A man strolls into the bar and orders a beer. After he drinks he peers inside his jacket pocket, then asks for another. Again the man drinks the beer he is given, and looks inside his jacket pocket. This ritual continues for a wile until the bar tender has to satisfy his curiosity. "Excuse me sir, I have noticed that you have been drinking a beer, then looking inside your jacket. Why?" "simple" the man replies "I have a picture of my wife in my pocket. When she looks good, I'll go home."

A man went to the lawyer for help: What are your fees? $50 for 3 questions That is pretty expensive isn't it? maybe, what is your third question?

A blond hailed a passing policeman to report that thieves had been in her car. “Officer,” she cried, “they’ve stolen the dashboard, the steering wheel, he break pedal, even the foot pedals!” “Madam” he replied, “you’re in the backseat…”

A Sunday school teacher asked her young class. “why is it necessary to be quiet in church?” One boy answered “because people are sleeping.”
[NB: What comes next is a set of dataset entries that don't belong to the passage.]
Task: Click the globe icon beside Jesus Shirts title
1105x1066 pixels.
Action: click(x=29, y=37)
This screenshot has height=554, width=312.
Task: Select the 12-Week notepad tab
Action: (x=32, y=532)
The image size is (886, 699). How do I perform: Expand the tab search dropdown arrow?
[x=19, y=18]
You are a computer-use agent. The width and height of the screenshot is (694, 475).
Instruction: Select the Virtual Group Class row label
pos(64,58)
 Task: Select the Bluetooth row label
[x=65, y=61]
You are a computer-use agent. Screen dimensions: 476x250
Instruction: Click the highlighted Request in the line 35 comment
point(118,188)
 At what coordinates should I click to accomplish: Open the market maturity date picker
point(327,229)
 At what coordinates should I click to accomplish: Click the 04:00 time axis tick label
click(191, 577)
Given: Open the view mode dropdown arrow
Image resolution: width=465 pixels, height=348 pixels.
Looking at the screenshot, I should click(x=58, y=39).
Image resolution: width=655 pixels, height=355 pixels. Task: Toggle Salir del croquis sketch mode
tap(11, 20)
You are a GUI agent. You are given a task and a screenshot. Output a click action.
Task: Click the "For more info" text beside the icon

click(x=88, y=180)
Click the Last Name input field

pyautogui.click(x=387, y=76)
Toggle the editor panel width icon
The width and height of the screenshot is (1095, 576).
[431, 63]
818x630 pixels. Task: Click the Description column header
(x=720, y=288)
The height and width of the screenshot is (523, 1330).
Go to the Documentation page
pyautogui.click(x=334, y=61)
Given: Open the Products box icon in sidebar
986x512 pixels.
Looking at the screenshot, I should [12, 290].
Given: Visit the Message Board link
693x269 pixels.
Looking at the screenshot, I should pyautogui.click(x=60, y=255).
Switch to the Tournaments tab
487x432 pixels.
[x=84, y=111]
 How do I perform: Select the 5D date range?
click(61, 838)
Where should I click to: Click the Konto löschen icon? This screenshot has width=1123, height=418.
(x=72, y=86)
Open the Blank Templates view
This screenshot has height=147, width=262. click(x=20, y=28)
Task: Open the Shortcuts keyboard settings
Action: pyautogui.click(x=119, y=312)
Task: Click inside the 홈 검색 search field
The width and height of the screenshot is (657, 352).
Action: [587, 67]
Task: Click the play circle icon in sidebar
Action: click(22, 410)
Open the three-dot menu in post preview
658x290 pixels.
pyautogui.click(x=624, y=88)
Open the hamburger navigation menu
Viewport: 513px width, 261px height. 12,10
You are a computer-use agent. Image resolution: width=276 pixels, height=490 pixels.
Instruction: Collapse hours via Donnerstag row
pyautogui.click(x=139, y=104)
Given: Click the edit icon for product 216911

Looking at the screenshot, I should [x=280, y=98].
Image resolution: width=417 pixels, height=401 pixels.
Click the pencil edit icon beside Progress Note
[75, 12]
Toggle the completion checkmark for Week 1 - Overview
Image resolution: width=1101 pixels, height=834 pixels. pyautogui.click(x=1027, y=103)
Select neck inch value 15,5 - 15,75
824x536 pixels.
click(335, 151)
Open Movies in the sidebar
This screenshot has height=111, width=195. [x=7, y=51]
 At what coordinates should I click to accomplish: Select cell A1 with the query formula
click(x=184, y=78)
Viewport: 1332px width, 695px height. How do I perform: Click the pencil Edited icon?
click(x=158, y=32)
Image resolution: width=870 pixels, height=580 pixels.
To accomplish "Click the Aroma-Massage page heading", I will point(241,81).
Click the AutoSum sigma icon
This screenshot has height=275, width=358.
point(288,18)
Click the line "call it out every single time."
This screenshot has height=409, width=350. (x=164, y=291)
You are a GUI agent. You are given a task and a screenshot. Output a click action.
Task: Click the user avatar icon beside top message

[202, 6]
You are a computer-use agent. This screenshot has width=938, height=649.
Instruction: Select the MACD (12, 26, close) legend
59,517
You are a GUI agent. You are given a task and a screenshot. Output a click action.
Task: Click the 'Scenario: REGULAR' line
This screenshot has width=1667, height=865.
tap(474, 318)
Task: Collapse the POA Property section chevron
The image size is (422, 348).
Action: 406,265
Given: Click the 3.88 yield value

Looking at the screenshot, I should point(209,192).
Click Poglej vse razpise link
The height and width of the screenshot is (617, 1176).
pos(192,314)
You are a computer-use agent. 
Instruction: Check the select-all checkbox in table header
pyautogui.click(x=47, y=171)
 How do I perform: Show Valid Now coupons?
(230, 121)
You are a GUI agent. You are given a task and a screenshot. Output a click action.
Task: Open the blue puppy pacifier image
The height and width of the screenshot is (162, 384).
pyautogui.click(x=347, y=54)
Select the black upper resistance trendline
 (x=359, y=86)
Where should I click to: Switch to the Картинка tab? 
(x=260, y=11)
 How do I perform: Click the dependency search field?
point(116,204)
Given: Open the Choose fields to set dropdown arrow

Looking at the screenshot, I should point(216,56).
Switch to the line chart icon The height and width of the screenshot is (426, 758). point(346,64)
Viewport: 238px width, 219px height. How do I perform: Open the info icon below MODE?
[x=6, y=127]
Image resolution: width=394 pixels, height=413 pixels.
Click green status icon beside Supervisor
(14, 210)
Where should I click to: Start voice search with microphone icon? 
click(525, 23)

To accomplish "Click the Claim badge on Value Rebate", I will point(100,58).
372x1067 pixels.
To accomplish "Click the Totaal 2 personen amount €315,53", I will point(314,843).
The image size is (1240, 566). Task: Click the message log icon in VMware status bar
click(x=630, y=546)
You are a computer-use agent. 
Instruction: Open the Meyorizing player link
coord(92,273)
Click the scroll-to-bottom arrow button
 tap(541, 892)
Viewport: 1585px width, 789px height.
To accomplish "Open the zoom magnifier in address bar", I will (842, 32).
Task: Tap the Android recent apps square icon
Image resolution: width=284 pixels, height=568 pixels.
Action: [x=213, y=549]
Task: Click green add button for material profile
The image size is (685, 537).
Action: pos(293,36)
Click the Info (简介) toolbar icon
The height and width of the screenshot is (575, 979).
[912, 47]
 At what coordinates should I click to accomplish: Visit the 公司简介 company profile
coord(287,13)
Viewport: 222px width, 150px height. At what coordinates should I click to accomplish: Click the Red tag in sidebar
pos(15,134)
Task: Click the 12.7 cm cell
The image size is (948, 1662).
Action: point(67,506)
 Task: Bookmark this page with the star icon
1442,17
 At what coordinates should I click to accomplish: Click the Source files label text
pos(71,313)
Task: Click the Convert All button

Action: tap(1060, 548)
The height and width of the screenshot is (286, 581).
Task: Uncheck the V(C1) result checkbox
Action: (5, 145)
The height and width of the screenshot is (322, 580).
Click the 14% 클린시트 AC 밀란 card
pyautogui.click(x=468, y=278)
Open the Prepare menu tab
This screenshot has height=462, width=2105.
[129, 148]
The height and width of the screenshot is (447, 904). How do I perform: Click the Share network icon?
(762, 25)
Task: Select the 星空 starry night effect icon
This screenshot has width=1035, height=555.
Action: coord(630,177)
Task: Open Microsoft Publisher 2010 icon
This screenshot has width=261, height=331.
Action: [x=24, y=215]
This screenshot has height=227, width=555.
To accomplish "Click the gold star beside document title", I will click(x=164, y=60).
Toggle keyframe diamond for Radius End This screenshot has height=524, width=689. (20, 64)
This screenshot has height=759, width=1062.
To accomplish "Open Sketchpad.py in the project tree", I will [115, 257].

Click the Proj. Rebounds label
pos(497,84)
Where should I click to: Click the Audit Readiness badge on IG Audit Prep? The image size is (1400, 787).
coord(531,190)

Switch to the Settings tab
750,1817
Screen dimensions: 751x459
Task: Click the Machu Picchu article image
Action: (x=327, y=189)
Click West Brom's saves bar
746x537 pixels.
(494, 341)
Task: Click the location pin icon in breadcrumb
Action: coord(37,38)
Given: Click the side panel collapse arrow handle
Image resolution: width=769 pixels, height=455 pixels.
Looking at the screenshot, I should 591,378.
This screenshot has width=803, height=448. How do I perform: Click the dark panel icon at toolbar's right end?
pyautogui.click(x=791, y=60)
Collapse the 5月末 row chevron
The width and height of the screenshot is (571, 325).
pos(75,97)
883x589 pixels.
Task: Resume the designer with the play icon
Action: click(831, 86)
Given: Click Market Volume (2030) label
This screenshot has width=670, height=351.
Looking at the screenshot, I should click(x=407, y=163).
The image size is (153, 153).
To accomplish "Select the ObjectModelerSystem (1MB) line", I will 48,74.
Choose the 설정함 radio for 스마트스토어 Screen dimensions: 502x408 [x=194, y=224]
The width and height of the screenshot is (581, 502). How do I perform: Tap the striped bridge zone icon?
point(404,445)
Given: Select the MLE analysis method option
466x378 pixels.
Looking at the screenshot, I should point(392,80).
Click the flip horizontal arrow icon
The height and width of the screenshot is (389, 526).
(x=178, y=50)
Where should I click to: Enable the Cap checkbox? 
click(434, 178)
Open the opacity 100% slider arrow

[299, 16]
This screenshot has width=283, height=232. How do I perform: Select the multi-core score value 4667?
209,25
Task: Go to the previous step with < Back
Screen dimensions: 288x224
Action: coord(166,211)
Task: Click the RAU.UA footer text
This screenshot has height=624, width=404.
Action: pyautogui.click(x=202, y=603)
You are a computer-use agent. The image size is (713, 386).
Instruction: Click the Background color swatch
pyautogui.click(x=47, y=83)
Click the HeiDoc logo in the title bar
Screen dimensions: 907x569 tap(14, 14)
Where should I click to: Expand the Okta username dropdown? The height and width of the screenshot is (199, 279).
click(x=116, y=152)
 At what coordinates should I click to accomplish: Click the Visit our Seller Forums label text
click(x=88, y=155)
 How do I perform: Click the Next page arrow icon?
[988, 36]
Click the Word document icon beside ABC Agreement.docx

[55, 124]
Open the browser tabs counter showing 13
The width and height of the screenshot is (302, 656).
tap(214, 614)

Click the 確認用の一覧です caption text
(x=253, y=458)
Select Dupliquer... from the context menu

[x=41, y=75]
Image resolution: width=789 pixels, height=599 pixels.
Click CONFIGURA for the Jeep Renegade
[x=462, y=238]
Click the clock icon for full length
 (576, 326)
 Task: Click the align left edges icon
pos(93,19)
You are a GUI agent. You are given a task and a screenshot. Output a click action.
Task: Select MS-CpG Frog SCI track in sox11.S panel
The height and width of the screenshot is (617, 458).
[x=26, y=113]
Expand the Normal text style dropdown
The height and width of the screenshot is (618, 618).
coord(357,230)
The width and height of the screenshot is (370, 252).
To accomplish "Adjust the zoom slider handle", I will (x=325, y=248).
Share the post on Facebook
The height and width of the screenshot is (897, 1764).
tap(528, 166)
An atheist was fishing in Scotland one day when his boat was suddenly attacked by the Loch Ness monster. The boat capsized and the man was tossed skywards. As he flew towards the monsters mouth he screamed “Oh God, Help me!” Immediately everything was frozen in place. The ferocious attack stopped and the atheist was left suspended in mid air. A booming voice came from the clouds. “I thought you did not believe in me!” “Come on God give me a break!” said the man. “Two minutes ago I didn’t believe in the Loch Ness monster either!”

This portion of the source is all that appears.